この地震により、命を落とされた皆様に、心よりご冥福をお祈り申し上げます。
そして、被災された皆様に、心よりお見舞い申し上げます。

毎日ニュースで被災地の映像を見るたびに、心が痛くてなりません。
でもそんな中で、家を失っても、家族を失っても、職を失っても、それでも前を向いて一歩を踏み出す多くの方々の姿に、元気づけられています。

避難所の段ボールのパーティションのはしっこにつけられた、小さな鯉のぼり。
避難所の小学生たちが、同じ避難所の方々を元気づけようと毎日手書きで発行している「ファイト新聞」。
水没した家から数日ぶりに救助されたところにカメラを向けられ、「家がなくなったら、また再建すればいいさ!」と笑顔でコメントしたおじいさん。

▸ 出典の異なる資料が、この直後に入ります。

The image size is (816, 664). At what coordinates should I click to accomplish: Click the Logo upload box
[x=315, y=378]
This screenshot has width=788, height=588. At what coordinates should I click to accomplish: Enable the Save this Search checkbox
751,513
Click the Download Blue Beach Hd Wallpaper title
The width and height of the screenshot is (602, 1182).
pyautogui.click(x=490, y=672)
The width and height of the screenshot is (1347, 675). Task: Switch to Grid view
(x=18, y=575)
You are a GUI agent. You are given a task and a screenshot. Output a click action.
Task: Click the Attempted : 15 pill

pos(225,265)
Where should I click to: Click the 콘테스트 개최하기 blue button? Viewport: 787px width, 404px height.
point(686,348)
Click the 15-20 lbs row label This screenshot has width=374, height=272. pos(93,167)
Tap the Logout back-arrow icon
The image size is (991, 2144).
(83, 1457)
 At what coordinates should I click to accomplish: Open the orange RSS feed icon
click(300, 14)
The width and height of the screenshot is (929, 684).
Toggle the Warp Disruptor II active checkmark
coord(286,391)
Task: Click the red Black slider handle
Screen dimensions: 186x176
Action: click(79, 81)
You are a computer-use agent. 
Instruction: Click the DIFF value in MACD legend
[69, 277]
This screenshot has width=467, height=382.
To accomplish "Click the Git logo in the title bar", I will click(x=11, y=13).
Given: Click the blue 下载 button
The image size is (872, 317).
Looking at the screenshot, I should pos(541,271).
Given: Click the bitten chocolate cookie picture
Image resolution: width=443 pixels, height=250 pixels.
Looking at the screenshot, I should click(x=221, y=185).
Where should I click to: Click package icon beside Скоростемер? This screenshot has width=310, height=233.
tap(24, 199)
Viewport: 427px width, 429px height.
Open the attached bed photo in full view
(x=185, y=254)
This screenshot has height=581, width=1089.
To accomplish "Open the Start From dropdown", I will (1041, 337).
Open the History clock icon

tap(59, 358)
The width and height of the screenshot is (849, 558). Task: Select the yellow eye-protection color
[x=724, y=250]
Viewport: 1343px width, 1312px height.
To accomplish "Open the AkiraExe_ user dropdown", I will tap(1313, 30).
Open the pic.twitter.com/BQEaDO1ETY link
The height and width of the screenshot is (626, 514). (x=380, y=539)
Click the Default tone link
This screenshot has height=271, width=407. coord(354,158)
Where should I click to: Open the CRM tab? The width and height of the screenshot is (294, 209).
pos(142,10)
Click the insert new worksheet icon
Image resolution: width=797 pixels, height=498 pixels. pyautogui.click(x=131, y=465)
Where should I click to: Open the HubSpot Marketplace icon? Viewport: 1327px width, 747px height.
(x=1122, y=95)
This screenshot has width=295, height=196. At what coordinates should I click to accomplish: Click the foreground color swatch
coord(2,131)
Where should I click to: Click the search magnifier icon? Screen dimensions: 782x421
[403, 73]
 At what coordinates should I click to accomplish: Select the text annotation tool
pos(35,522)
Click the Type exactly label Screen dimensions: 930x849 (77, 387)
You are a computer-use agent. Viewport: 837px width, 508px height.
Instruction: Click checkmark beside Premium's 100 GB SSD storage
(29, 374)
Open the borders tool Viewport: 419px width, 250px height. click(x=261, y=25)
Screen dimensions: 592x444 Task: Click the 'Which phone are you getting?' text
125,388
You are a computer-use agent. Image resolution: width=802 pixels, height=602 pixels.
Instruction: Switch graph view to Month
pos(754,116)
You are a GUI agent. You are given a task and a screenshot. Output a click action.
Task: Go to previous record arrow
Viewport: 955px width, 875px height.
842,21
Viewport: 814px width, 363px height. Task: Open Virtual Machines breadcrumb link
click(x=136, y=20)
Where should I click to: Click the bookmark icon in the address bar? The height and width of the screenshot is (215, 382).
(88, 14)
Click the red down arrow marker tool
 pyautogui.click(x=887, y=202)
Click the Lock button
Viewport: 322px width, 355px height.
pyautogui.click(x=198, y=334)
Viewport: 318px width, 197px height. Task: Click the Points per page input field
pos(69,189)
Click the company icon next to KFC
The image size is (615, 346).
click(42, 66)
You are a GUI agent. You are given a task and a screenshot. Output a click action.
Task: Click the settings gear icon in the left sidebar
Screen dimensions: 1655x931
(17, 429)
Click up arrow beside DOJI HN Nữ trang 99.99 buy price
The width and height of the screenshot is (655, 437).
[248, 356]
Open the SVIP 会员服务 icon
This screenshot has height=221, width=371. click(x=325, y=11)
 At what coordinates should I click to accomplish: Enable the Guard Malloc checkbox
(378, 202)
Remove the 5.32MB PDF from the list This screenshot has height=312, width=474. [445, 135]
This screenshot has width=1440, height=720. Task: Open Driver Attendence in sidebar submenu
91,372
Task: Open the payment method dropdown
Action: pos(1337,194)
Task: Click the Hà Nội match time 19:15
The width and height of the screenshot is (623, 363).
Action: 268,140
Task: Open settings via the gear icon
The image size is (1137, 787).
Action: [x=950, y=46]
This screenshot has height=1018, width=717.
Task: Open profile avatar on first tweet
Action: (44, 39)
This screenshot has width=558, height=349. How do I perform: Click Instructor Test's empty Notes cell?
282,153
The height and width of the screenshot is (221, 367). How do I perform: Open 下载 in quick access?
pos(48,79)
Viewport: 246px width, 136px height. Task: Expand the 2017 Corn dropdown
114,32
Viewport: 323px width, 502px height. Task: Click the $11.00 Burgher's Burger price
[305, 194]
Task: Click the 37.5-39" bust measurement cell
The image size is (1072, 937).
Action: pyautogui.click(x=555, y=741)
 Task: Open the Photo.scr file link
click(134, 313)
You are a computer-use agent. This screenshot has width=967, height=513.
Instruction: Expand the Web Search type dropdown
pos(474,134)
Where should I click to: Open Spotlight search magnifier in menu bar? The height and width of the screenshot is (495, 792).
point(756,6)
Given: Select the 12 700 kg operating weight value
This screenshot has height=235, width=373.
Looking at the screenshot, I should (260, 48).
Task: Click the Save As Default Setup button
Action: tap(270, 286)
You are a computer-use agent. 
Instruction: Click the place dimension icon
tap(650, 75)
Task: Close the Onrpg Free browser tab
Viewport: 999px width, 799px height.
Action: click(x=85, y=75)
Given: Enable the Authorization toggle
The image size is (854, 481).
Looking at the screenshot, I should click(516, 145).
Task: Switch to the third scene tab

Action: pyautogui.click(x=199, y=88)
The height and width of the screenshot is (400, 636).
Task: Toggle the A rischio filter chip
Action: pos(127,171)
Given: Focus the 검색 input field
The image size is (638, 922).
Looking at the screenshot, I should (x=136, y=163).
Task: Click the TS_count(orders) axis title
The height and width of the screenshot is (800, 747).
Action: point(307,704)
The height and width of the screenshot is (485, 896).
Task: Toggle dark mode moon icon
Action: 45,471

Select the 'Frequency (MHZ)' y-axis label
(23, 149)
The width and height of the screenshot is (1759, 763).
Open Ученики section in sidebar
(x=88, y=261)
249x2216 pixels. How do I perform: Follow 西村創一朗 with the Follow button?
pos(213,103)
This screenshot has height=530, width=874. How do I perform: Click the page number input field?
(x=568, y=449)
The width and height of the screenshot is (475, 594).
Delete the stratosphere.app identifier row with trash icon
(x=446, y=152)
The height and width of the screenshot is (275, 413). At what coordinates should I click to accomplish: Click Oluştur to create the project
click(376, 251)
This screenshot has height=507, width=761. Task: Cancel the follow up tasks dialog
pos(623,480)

ショッキングな映像の中にも、キラキラ輝く美しい魂の粒をかいま見て、あらためて人間の底力を力強く感じます。

地震後に、しばしば思いを馳せるのが、小津監督です。
戦後の動乱のさなかに、美しい人間の有様、生の気高さを作品にし続けた小津監督。

日中戦争に従軍した小津監督は、戦時中に何を思っていたのでしょう。
戦争のさなかに生きる人間たちをどう捉えていたのでしょう。

このたびの震災を経て、日本に生きる私たちが、なにか大きな転換点や岐路に立っている、そんな気がしてなりません。
どこにどう向かっていくべきか、まだまだ暗中模索ですが、そんな中で、小津監督が作品を作る際に貫いた姿勢に思いを馳せると、なんとなく進むべき道しるべが見えてくるような気がします。